Screen grounding entries:
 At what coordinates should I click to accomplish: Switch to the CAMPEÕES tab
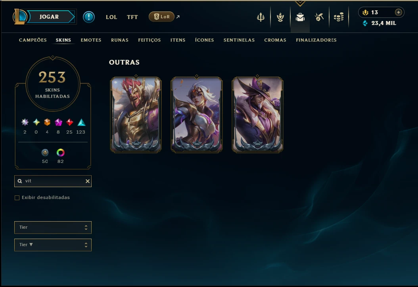click(33, 40)
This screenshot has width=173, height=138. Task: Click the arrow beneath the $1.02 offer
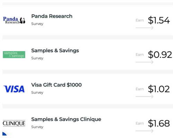(144, 97)
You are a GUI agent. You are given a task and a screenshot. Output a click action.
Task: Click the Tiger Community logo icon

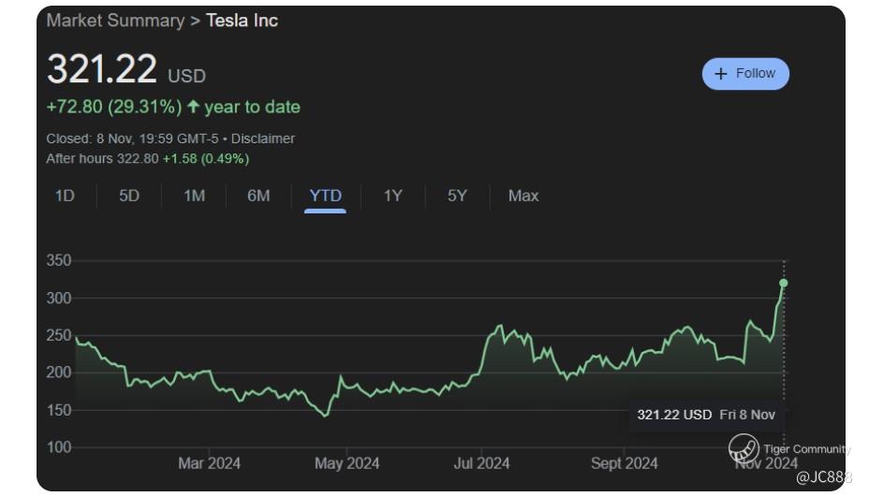[x=744, y=448]
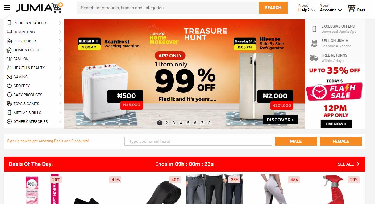This screenshot has height=204, width=375.
Task: Click the orange Search button
Action: click(x=273, y=8)
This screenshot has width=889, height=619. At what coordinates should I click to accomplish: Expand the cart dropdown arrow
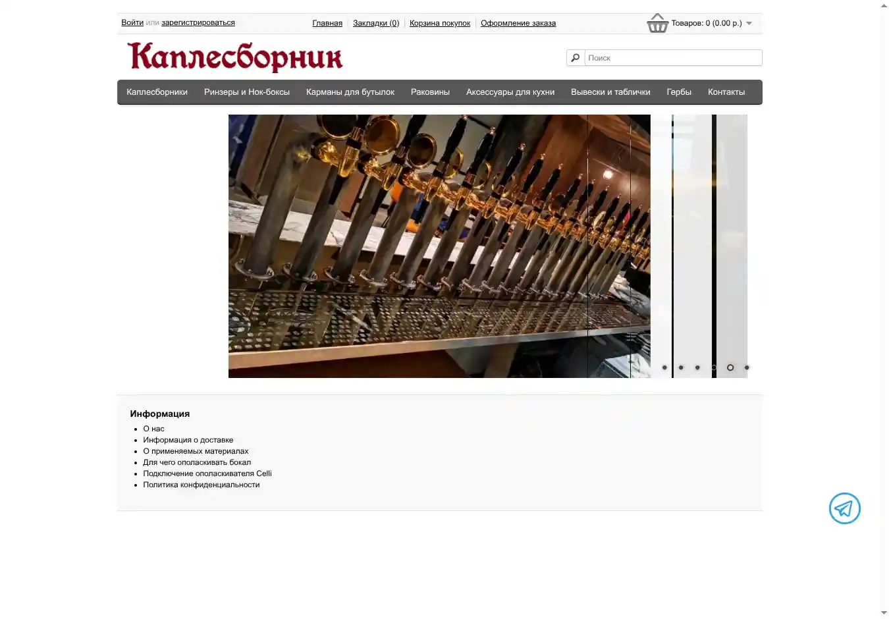749,24
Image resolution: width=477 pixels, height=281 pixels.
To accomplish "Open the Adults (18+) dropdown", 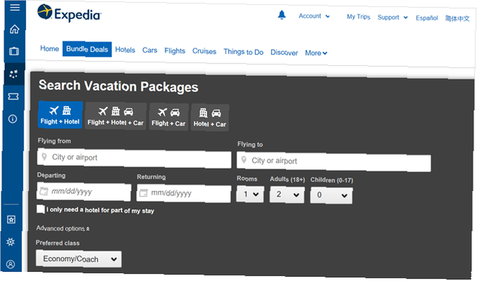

▶ [Written exercise]: Write out every entry above word for word, leaving out the pictures.

▶ [Exercise response]:
 At what coordinates should I click to accomplish: Switch to the CAMPEÕES tab
click(33, 40)
This screenshot has width=173, height=138. Task: Click the arrow beneath the $1.02 offer
(144, 97)
You are a GUI agent. You are given a task and a screenshot. Output a click action.
Task: Click the Tiger Community logo icon

[x=744, y=448]
This screenshot has height=204, width=375.
Task: Click the orange Search button
Action: click(x=273, y=8)
This screenshot has width=889, height=619. At what coordinates should I click to accomplish: Expand the cart dropdown arrow
749,24
Image resolution: width=477 pixels, height=281 pixels.
To accomplish "Open the Adults (18+) dropdown", 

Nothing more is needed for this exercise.